Wistful photography doesn’t have that effect throughout the resort, unfortunately, or I’d be packing up any number of things from our stay, including a lot of cheese – Queijo de Azeitão DOP from the Victor Fernandes Queijaria is my hot cheese tip, Londoners, (the tip is hot, the cheese should be ambient temperature) for 2016, since they look likely to ramp up the export following a recent Taste Award win.

That tip and the cheese-tasting come courtesy of our chef at Adega, along with a crash-course in Portuguese cookery. He and the cataplana – a traditional copper, clamshell-shaped pan – are both subjected to some wistful photography themselves, along with the pool bar where we eat the contents of the cataplana, since all of these things seem like they’ll be hard to recreate in London.

 

Equally photogenic are our bedrooms in the Residence, one of the newly-refurbished clifftop buildings. The Residence has the advantage of being the closest accommodation to the beach and a side entrance that opens directly in front of the Clubhouse restaurant, with its champagne breakfast and sea-view terrace. Even more appealingly, Ocean restaurant, the two Michelin-starred feather in VILA VITA’s cap, is on the ground floor of the Residence itself. To really appreciate why a restaurant-adjacent bedroom is such a good thing here, you’d also have to appreciate just how expansive, prolonged and rich a dinner at Ocean can be. And how little interest you have after that much food – plus attendant wine-matching – in taking a leisurely stroll any further than the short flight of stairs back to your room’s palm-tree fringed terrace.

Once I’m embedded on that terrace with a nightcap, my boyfriend back in London is subjected to an extensive and, I feel, very lyrical account of the food.
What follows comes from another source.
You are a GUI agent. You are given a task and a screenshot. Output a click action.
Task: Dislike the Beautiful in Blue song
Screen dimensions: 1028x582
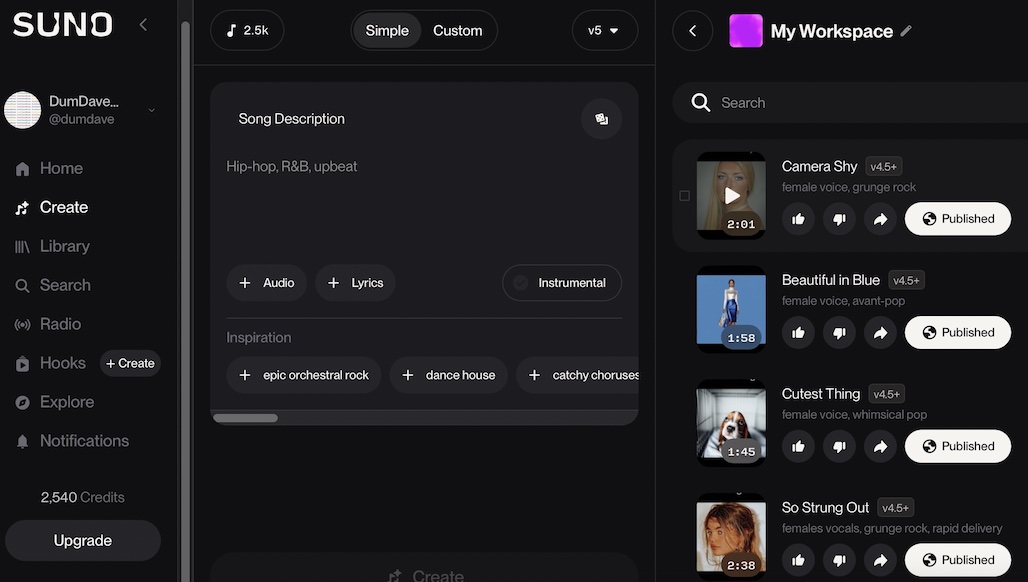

Starting with the deconstructed piri piri chicken, layers of crisped chicken skin wafer holding the shreds of meat and chili together, finishing with small, powerful chocolate truffles infused with balsamic and basil, and taking in each unpredictable flavour-pairing and wine-pairing in between. Conscious that this is starting to sound like boasting, and possibly like I plan to leave him for Ocean’s Executive Chef Hans Neuner, I take steps to reassure my Best Guy that without him there, it felt like one Michelin star, maybe 1.5 Michelin stars, at most.

 

This is, I feel, also very lyrical, but not received as well as it should be. Which is a mystery, but one I don’t have time to unravel right now. Rest is in order and tomorrow promises to be relentless: I’ll have to somehow fit a sunlounger on the beach into my schedule between breakfast and my afternoon massage. And that swim-up bar, with its stock of Herdade dos Grous moon-harvested wine?

It isn’t going to swim up to itself.

VILA VITA Parc is a member of The Leading Hotels of the World group and is at Rua Anneliese Pohl, 8400 – 450, Porches, Portugal. The nearest airport is Faro, and flights were provided by Classic Collection Holidays from London Gatwick.  

Ocean restaurant is open to non-residents, though advance booking is recommended. The four-course menu is €135 per person, or €190 per person with wine-pairing. 

A three night Celebration Package for two at VILA VITA Parc includes a Deluxe Room in the Residence, dinner with wine pairing at 2 Michelin-starred restaurant Ocean, and a massage for couples at VILA VITA Vital Spa, and starts at €3060 in July.